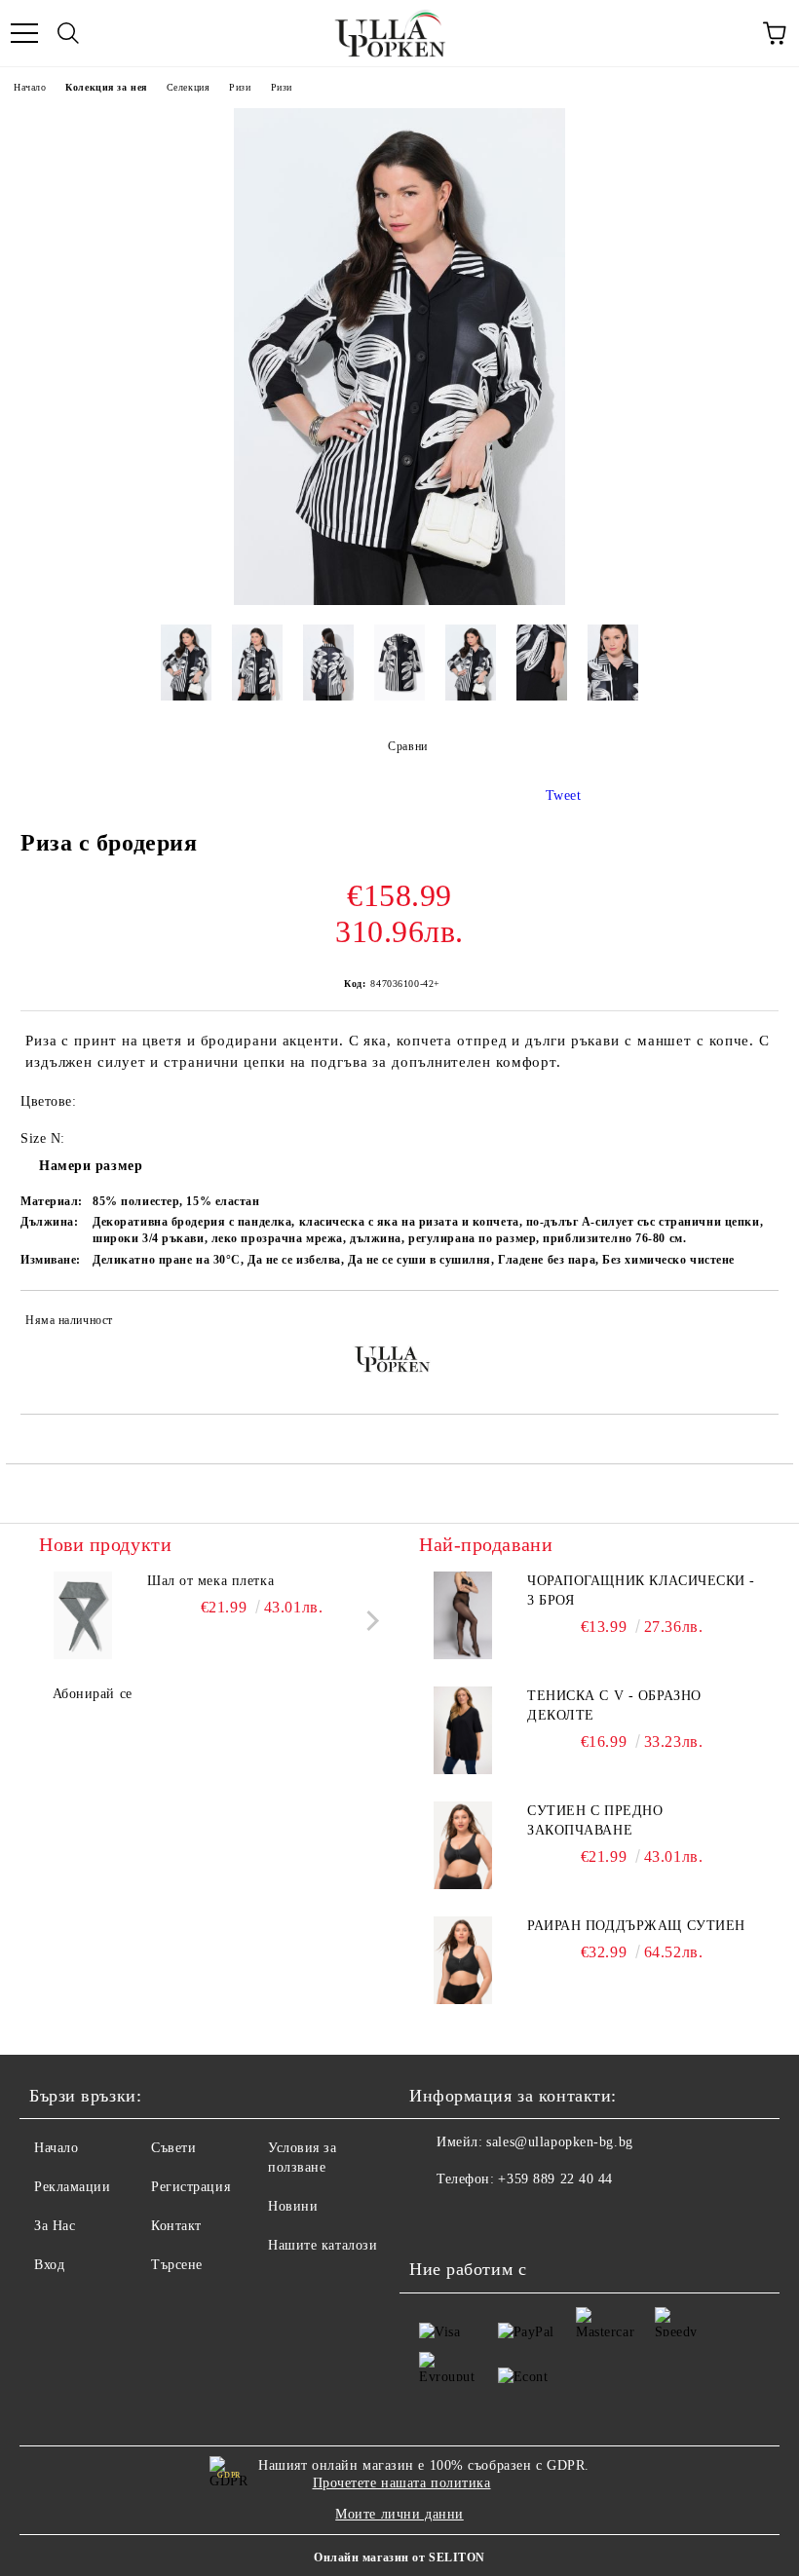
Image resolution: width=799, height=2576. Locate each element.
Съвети (173, 2147)
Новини (293, 2206)
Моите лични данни (399, 2514)
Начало (30, 87)
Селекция (188, 87)
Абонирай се (93, 1693)
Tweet (564, 795)
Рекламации (72, 2186)
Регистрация (190, 2186)
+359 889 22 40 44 (555, 2179)
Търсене (177, 2264)
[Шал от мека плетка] (83, 1615)
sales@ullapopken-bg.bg (559, 2142)
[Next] (369, 1620)
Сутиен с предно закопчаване (595, 1820)
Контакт (176, 2225)
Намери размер (90, 1165)
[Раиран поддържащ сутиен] (463, 1960)
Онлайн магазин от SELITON (399, 2557)
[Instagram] (477, 2218)
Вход (49, 2264)
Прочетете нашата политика (402, 2483)
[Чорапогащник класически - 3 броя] (463, 1615)
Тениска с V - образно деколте (614, 1705)
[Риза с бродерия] (399, 600)
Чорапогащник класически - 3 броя (641, 1590)
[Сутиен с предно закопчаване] (463, 1845)
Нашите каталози (322, 2245)
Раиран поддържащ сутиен (636, 1925)
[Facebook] (434, 2218)
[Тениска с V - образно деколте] (463, 1730)
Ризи (239, 87)
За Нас (54, 2225)
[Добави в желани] (751, 1323)
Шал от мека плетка (210, 1580)
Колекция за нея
######
**Assignment:** Please set down exactly the lines running from the one with "Прочетете нашата политика (402, 2483)" to the last line of the entries above, both of them included, and no others.

**Written answer:**
Прочетете нашата политика (402, 2483)
[Чорапогащник класически - 3 броя] (463, 1615)
Тениска с V - образно деколте (614, 1705)
[Риза с бродерия] (399, 600)
Чорапогащник класически - 3 броя (641, 1590)
[Сутиен с предно закопчаване] (463, 1845)
Нашите каталози (322, 2245)
Раиран поддържащ сутиен (636, 1925)
[Facebook] (434, 2218)
[Тениска с V - образно деколте] (463, 1730)
Ризи (239, 87)
За Нас (54, 2225)
[Добави в желани] (751, 1323)
Шал от мека плетка (210, 1580)
Колекция за нея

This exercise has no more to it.